Um dos pontos auges foi a destruição, em 2012, do já consolidado bairro Pinheirinho, liderado pelo PSTU. Quando o governo estadual decidiu destruir tal avançadíssima experiência, Canudos moderno, que inclua democracia direta, surgiu algo inusitado: uma situação revolucionária em apenas um bairro! Grupos de combate e autodefesa surgiram na ocupação, prontos para enfrentar a tropa de choque. A intenção de fundo era política: quebrar a base social de tal partido, pois uma comuna numa das regiões mais industrializadas da América Latina era inaceitável.

 

OS ATOS

Qual a causa dos protestos de Junho de 2013? O pleno emprego. Quando o desemprego fica baixo por anos, os trabalhadores mais grevam, mais ousados ficam, mais lutas há. Isso, que evoluiu passo a passo, precisou de um salto – os grandes protestos no meio daquele ano. Os jovens, mais afeitos ao risco, até tinham emprego; mas usavam mais o transporte público ruim para ir até à faculdade e ao trabalho.  Até tinham trabalho, mas ganhavam mal. O estresse aumentava dia a dia, acumulava-se.
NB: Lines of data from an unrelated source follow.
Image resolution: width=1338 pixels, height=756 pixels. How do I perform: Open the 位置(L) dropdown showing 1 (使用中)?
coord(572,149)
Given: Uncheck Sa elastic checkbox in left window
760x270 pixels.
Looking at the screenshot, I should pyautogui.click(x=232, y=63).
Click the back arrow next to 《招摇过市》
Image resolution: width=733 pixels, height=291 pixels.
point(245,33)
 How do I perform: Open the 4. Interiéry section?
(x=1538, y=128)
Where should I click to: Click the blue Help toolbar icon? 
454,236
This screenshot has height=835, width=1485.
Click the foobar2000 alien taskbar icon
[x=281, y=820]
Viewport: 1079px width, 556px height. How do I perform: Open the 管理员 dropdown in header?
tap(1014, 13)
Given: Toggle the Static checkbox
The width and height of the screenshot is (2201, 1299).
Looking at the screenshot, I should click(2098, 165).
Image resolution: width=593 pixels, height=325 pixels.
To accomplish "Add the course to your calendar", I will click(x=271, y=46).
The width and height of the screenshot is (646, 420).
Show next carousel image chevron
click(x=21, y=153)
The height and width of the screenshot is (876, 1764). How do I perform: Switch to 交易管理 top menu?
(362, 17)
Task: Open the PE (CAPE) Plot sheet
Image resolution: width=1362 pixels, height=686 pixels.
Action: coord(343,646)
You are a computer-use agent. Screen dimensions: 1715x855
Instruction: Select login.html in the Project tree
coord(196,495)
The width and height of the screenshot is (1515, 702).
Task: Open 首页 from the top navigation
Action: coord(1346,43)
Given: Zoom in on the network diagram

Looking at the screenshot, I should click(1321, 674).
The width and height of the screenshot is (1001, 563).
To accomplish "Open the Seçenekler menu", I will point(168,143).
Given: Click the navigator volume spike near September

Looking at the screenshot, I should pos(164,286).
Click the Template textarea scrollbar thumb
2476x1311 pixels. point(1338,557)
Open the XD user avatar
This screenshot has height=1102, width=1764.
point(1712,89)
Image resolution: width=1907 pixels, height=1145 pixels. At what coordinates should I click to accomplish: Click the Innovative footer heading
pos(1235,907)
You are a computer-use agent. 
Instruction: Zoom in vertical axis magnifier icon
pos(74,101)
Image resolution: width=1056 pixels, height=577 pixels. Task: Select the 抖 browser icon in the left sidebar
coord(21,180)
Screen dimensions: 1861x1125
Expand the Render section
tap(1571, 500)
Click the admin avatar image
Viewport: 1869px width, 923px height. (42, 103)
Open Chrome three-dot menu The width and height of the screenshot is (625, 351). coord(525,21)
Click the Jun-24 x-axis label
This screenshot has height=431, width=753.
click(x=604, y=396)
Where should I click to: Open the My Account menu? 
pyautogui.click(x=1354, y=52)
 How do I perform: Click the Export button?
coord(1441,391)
A luta por educação, saúde, transporte e segurança estava em alta. Por serviços públicos gratuitos e de qualidade. Problema: durantes os protesto, ninguém da esquerda transformou tais pautas gerais em pautas diretas, como por 10% do PIB para a educação. O PSTU, aliás, com sua mania impressionista, chamou a ditadura do proletariado (!) na forma de “Nem direita nem PT: trabalhadores no poder!” Exigência sem chão na realidade e totalmente marginal. Pois não era uma situação revolucionária: a economia crescia e vinha de um crescimento, ainda que fraco, e o emprego era pleno.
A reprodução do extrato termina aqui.